- _Quoted text_:

____

Miles Mathis posted a paper I wrote showing that the famous Dreyfus Affair was a manufactured hoax. For those of you coming here from that paper, welcome! Below I have a brief clarification about the goals of the Dreyfus affair plus a bonus outing of another French spook. But first a few preliminaries:
I am a new addition to the blog here along with several regulars who have until now only contributed to the comments section. Mark Tokarski is the captain who prefers to stay out of the limelight. He welcomes thoughtful comments and constructive criticism. But he runs a tight ship, so please be thoughtful and respectful when commenting or you might have to walk the shill plank. (-;
Mark, along with another contributor who goes by straightfromthedevilsmouth (or ‘straight’ for short), has discovered a shocking number of celebrities who we know as a single persona but are actually ‘played’ by identical twins. If you’ve read Miles’s work, you know that Intelligence loves twins, like Paul & Mike McCartney and Elvis & Aron Presley. Well it turns out those ones are just a drop in the bucket. You can find all of the twins uncovered so far in The Honor Roll of Twins on the right sidebar under the Blogroll. We have a working hypothesis that twins can be ‘engineered’ by artificial embryo splitting, but that’s for another day.

____

- _Request 1_: In the entries, swap "checkbox" for "tick box" in the lines from the one with "Image resolution: width=1536" up to and including the one with "Viewport: 890px width, 995px", leaving everything else unchanged, and give back only those lines.
The blog post and the entries have nothing to do with each other.

____

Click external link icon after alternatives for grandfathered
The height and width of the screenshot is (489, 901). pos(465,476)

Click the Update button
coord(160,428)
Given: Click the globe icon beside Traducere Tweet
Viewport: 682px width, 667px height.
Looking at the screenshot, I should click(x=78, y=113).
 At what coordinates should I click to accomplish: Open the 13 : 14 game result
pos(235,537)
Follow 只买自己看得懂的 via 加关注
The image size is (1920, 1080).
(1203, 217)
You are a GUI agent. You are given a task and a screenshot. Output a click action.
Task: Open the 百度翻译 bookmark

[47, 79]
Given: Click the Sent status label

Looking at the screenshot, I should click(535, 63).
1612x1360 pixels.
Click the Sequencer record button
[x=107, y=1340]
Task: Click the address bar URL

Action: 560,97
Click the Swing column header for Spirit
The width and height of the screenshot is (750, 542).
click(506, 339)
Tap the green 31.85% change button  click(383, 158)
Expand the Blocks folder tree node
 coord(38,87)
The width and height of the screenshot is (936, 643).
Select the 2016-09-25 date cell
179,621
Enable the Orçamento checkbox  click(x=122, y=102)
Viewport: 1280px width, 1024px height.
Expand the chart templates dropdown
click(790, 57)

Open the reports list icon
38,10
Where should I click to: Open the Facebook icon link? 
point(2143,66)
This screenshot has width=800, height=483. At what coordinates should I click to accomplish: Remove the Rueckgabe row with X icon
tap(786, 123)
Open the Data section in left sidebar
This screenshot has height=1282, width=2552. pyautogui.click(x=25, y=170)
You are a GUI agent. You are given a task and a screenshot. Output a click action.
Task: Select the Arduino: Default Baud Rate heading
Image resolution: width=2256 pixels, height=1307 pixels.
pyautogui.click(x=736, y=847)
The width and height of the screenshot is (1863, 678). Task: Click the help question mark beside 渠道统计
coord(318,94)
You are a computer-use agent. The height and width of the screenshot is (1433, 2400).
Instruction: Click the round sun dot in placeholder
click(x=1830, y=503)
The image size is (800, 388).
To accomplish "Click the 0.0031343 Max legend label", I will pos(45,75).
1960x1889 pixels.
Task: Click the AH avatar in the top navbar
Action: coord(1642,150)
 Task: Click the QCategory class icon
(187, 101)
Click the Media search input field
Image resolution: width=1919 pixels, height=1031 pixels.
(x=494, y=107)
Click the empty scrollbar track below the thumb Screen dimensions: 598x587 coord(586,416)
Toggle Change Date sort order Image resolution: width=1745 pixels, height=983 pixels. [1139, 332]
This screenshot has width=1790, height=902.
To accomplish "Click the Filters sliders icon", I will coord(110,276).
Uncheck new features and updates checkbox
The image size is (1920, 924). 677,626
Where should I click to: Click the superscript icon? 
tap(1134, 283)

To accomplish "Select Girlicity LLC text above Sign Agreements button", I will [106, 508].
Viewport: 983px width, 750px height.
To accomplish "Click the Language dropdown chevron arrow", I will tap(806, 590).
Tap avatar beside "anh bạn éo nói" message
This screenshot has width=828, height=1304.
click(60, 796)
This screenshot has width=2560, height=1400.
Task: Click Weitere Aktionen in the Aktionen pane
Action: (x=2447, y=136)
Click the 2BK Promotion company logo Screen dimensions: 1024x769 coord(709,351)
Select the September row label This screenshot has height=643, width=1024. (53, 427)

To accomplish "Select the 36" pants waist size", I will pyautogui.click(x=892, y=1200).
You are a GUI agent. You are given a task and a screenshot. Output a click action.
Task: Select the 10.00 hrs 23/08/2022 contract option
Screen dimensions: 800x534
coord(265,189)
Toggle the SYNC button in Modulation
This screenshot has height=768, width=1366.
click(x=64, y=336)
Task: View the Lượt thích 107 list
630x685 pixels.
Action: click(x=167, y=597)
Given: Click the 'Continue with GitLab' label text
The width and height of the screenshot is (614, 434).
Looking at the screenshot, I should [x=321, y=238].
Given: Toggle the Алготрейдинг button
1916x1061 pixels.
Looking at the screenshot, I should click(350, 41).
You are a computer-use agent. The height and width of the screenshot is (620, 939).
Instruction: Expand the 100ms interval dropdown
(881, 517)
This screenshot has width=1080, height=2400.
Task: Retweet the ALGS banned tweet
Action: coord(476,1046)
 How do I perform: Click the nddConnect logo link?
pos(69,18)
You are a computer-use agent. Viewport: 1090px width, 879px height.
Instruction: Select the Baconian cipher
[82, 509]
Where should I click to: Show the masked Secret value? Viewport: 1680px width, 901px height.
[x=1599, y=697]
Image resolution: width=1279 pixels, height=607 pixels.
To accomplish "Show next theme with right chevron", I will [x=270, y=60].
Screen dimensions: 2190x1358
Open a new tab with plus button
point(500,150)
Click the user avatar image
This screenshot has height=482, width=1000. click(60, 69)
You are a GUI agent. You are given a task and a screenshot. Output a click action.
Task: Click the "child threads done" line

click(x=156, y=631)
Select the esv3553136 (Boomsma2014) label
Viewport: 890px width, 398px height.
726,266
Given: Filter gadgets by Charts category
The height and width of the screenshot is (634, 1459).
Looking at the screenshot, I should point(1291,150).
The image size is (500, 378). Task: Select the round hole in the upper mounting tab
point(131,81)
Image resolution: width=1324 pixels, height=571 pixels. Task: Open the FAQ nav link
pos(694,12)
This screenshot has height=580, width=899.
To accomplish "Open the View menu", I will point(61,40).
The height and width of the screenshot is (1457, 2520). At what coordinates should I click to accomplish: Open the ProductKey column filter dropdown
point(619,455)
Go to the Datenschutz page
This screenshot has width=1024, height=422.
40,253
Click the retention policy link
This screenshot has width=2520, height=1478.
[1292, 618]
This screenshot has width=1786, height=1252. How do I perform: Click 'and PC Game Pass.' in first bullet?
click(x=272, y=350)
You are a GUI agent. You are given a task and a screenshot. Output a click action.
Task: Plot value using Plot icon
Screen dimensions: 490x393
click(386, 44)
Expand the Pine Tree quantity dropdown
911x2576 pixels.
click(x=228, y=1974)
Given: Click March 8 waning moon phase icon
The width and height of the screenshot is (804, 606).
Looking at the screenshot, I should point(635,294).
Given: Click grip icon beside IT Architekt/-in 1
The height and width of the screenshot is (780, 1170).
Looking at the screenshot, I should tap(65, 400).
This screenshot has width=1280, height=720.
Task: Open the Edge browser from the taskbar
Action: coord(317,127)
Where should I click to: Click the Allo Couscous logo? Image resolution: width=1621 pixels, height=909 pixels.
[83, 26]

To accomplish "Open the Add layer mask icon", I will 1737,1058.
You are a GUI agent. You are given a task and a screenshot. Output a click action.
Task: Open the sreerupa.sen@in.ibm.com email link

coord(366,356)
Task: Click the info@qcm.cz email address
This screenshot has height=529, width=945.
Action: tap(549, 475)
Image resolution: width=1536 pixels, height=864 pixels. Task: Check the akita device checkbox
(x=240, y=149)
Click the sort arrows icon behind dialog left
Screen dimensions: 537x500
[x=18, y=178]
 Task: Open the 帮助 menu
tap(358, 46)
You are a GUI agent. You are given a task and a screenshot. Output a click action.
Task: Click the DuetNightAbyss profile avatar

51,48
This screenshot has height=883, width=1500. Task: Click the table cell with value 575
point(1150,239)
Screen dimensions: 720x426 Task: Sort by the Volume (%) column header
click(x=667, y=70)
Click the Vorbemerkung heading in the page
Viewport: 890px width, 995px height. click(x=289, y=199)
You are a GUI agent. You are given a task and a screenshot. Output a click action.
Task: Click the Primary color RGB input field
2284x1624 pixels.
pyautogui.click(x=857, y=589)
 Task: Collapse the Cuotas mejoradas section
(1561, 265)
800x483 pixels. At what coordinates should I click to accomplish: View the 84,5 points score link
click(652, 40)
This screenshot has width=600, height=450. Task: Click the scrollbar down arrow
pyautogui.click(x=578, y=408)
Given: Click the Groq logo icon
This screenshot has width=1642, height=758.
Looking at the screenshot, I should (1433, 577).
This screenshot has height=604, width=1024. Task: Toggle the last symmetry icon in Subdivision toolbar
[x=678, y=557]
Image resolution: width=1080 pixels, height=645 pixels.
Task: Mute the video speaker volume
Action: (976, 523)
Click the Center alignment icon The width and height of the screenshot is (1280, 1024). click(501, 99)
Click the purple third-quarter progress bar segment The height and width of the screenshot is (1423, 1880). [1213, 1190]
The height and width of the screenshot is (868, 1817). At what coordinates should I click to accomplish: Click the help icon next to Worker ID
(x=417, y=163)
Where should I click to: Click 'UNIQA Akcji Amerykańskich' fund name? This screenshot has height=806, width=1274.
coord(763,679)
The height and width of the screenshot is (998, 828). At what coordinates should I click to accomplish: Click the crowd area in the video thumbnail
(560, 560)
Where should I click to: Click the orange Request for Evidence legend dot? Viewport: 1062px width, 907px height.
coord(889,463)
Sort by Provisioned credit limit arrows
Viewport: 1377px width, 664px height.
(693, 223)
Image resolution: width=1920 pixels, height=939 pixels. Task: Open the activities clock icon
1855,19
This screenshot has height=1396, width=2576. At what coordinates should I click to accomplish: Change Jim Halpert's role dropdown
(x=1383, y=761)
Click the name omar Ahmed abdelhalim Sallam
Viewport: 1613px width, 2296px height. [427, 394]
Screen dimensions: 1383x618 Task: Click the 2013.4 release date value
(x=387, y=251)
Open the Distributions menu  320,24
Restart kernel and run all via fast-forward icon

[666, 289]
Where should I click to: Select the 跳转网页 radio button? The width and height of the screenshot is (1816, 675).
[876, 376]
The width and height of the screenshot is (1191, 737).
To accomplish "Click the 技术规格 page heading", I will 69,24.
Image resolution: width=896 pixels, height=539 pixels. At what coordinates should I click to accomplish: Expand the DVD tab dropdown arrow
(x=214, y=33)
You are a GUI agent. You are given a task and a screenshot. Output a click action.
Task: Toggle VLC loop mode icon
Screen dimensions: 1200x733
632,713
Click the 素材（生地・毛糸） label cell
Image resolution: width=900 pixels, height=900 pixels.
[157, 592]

____

- _Request 2_: According to the blog post, who is the captain who prefers to stay out of the limelight?

- _Output 1_:
Image resolution: width=1536 pixels, height=864 pixels. Task: Check the akita device tick box
(x=240, y=149)
Click the sort arrows icon behind dialog left
Screen dimensions: 537x500
[x=18, y=178]
 Task: Open the 帮助 menu
tap(358, 46)
You are a GUI agent. You are given a task and a screenshot. Output a click action.
Task: Click the DuetNightAbyss profile avatar

51,48
This screenshot has height=883, width=1500. Task: Click the table cell with value 575
point(1150,239)
Screen dimensions: 720x426 Task: Sort by the Volume (%) column header
click(x=667, y=70)
Click the Vorbemerkung heading in the page
Viewport: 890px width, 995px height. click(x=289, y=199)

- _Output 2_: Mark Tokarski